Pardon me, madam, I have unadvised
Delivered you a paper that I should not.
[Julia takes back the letter and gives Silvia another]
This is the letter to your ladyship.
SILVIA I pray thee, let me look on that again.
JULIA It may not be, good madam, pardon me.
SILVIA There, hold.
I will not look upon your master’s lines.

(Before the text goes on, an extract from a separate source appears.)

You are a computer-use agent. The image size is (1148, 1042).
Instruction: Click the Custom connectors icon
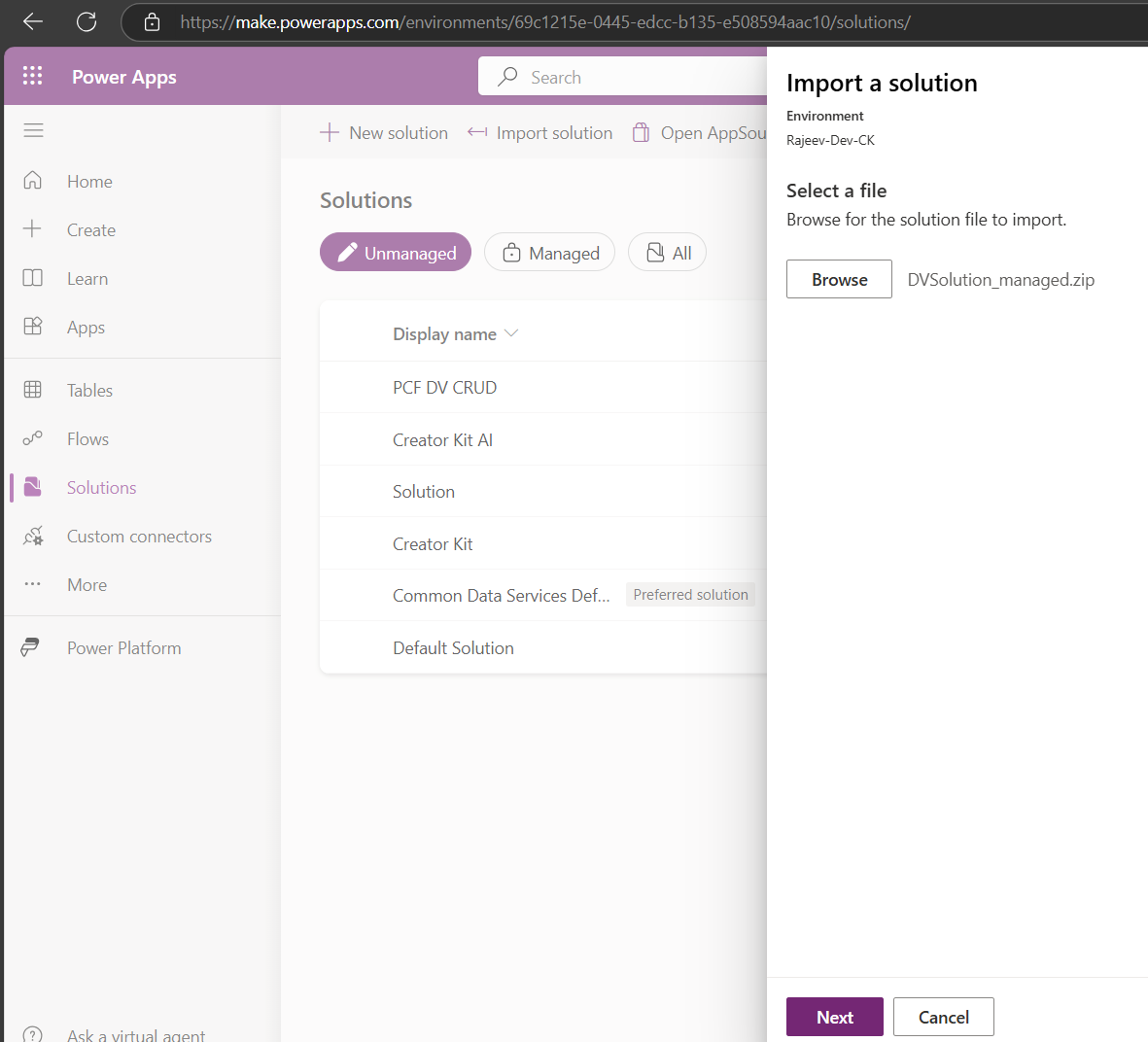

I know they are stuffed with protestations,
And full of new-found oaths, which he will break
As easily as I do tear his paper.
[Silvia tears the letter] (4.4.107-117)
Julia’s being determined, formal, going through with it: madam, please you peruse this letter. Just read it, please? But the crucial thing is the pause at the end of the line, when she realises that this is the Wrong Letter and that she needs to get it back pronto: pardon me, madam, I have unadvised delivered you a paper that I should not. The implication is that it’s a letter from Proteus to Julia herself; it might even be THE letter that Julia ripped up and then pieced back together. Coloured paper might help make this clear, or sellotape… and there will be more comedy if, in a modern dress production, there are envelopes to extend the delay. Silvia might start to look confused—but the crucial thing is that Julia has to get the letter back otherwise her cover’s blown, the game’s up etc etc. Also: awkward. So, here, look: this is the letter to your ladyship. Julia might snatch, she might just look desperate, pleading. Silvia—of course—knows that something is up. I pray thee, let me look on that again. I can tell that something’s not right here. Oh no no no no no. It may not be, good madam, pardon me. Trust me. You don’t want to read that letter, that wrong letter! Read this one! There, hold, responds Silvia. No. Calm down. Stop. I will not look upon your master’s lines; I’m not going to read a single word that he’s written. Because I know that they are stuffed with protestations, over-the-top declarations of love, and full of new-found oaths, far-fetched, pretentious, new-fangled vows and promises which he will break—oh yes he will, I know (and Julia might flinch, miserably—as easily as I do tear his paper. Rip, rip, rip. Another love-letter torn and scattered. Some comfort, albeit cold, for Julia?